Regia di Rainer Werner Fassbinder vedi scheda film
Gioco labirintico e obliquamente metalinguistico, Despair è, come recita il sottotitolo, Eine Reise ins Licht (un viaggio nella luce), che, se non fraintendo, dovrebbe essere un riferimento all'essenza materiale del cinema, ciò intorno a cui ruota la sceneggiatura di Tom Stoppard tratta da un romanzo di Vladimir Nabokov. Tutto è costruito sull'ossessione del protagonista per il doppio, inteso come rappresentazione del proprio egocentrismo, la dissociazione del proprio io e della realtà a sua volta in crisi politica ed economica (i primi anni '30 a Berlino...). Copia di sé fin dal nome, Hermann Hermann (D. Bogarde, come l'Humbert Humbert/James Mason di Lolita) rivive la proiezione dell'atto sessuale con la moglie formosa e un po' locca (A. Ferréol) come fosse al cinema, dove appunto vede un film sullo scontro mortale di due fratelli gemelli (uno poliziotto, l'altro delinquente: Armin Meier) da cui prenderà ispirazione per risolvere i suoi problemi, sia psicologici e narcisistici che economici: incontrato un suo sosia (K. Lowitsch), cercherà di farlo passare per suo fratello e una volta ucciso scapperà in Svizzera aspettando la moglie con l'assicurazione.

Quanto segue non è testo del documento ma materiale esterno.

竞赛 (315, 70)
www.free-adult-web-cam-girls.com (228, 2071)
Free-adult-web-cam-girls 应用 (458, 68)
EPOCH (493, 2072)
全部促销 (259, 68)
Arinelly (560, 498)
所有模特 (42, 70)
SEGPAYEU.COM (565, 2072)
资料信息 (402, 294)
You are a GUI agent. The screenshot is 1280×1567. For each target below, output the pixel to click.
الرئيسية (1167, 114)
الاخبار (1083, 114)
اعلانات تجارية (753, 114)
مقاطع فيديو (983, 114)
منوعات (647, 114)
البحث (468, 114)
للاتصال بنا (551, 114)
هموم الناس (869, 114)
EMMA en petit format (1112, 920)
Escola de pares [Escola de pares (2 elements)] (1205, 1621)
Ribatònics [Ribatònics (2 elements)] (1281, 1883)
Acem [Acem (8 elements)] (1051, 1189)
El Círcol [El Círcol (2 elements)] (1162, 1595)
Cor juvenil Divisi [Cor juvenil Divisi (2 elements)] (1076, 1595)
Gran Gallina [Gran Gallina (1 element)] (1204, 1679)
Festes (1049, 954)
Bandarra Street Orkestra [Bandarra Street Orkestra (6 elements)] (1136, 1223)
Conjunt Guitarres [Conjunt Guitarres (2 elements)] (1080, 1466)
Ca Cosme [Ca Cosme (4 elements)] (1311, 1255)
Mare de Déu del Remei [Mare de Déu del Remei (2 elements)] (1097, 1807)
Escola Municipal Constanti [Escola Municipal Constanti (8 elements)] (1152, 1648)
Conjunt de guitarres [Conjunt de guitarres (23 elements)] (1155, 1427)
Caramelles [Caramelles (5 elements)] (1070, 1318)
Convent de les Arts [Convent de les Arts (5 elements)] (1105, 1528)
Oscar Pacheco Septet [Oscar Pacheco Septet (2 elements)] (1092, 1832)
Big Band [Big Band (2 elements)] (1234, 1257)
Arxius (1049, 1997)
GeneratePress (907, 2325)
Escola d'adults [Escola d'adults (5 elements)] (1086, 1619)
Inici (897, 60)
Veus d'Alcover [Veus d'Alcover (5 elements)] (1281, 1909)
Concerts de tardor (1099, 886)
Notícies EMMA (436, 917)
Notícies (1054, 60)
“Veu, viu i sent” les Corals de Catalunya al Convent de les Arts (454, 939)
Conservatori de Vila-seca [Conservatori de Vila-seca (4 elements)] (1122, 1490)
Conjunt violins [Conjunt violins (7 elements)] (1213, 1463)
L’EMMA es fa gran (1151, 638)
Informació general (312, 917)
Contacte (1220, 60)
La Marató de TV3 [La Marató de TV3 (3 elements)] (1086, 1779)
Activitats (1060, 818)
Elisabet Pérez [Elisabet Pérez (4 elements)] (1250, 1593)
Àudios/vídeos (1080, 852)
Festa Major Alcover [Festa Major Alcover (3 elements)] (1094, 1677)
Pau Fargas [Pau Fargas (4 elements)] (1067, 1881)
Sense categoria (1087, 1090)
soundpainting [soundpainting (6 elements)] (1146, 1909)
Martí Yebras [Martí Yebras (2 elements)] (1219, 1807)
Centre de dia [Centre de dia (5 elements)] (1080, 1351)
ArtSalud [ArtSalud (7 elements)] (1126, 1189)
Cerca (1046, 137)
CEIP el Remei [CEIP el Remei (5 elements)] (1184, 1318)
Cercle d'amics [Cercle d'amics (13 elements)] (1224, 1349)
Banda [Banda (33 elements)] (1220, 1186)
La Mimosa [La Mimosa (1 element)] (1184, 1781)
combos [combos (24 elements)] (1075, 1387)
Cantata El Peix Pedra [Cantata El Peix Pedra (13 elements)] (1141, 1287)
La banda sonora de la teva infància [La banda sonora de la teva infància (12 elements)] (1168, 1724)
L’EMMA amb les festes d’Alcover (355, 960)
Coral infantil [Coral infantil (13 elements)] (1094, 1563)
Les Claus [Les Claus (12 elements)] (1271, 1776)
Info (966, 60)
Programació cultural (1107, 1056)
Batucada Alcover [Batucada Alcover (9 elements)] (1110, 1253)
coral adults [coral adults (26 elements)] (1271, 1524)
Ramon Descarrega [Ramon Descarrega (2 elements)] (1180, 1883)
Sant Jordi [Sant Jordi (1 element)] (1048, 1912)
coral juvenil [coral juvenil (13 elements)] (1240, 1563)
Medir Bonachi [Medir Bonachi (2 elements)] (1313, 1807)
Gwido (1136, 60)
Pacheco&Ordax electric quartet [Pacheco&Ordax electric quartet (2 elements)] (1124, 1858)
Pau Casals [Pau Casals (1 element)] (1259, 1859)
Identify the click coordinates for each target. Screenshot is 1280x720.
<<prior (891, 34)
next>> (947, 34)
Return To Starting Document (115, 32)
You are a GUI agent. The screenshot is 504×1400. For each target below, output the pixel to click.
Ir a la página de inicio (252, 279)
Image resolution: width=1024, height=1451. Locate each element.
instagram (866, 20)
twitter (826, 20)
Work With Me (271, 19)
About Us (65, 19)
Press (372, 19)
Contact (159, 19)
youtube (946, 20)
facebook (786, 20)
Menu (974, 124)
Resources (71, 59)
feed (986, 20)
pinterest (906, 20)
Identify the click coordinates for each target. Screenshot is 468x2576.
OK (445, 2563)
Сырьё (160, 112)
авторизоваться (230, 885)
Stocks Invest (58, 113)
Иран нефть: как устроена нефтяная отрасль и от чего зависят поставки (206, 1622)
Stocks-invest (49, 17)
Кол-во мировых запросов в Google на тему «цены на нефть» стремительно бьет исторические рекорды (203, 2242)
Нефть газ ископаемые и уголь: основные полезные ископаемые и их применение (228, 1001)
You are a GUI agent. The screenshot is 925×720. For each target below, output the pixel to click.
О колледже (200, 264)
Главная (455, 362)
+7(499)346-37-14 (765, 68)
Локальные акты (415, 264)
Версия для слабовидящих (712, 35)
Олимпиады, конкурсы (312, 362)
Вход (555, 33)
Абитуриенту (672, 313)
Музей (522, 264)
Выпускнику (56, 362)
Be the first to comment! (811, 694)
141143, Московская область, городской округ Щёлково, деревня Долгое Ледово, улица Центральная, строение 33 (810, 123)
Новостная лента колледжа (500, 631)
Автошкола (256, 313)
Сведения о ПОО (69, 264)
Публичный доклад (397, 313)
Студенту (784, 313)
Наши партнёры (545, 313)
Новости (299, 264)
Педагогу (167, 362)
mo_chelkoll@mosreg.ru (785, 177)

Giochi psicologici dominati, come si diceva, dall'ossessione per la propria esistenza sradicata (Hermann è un russo in Germania), talmente desideroso di immedesimarsi in un doppio reale da non rendersi conto che l'uomo scelto per il ruolo gli assomiglia solo approssimativamente: la corporatura può andare, ma già il volto ha lineamenti distinguibili, pur nella somiglianza della forma, per non dire delle differenze di portamento e d'essenza (e bisogna dire a questo punto che forse l'amor proprio ravvisa sintomi di sotterranea attrazione anche per la sua "controfigura"). La messinscena pirandelliana di Hermann tira troppo la corda, non distingue tra finzione alla Il fu Mattia Pascal e logica della realtà, il trucco è smascherato in breve, crede di aver commesso il delitto perfetto perché non è capace di vedere veramente, nemmeno l'immagine riflessa dallo specchio rivela, ma è un mezzo ambiguo che non fa altro che confondere il mondo: può essere l'esatta riflessione oggettiva ma anche un simulacro ingannatore se non riflesso ulteriormente dal pensiero che percepisce, o un mezzo che separa i rapporti tramite vetrate (che siano rapporti tra personaggi o tra loro e il pubblico del film), superfici che delimitano gli ambienti e rifrangono le immagini anche nel sogno. Alla fine, braccato dalla polizia, Hermann, rassegnato e forse ormai consapevole della ragnatela da cui è avvolto, non può che continuare a fingere incitando a non guardare verso la macchina da presa perché lui è un attore, unico tentativo rimasto per provare a redimersi.
R. W. Fassbinder si affida fedelmente al lavoro di Tom Stoppard, stando a quanto si dice (in seguito regista di Rosencrantz e Guildenstern sono morti, film ancor più metalinguistico), usufruisce di un budget consistente e di un cast internazionale di primissimo livello, senza però perdere la mano del suo stile e delle sue visioni. La narrazione è qua e là un po' faticosa, tuttavia il risultato è ancora molto affascinate e di tutto rispetto. Tra la critica professionista è considerato idealmente come parte di una trilogia anti borghese, con Nessuna festa per la morte del cane di Satana e Roulette cinese. V. Spengler, attore comune a tutte e tre le pellicole, fa la parte dell'amante. 8
Peer Raben a sua volta gioca con melodie sinuose e vagamente malinconiche, dai timbri eleganti e a volte ironicamente cristallini.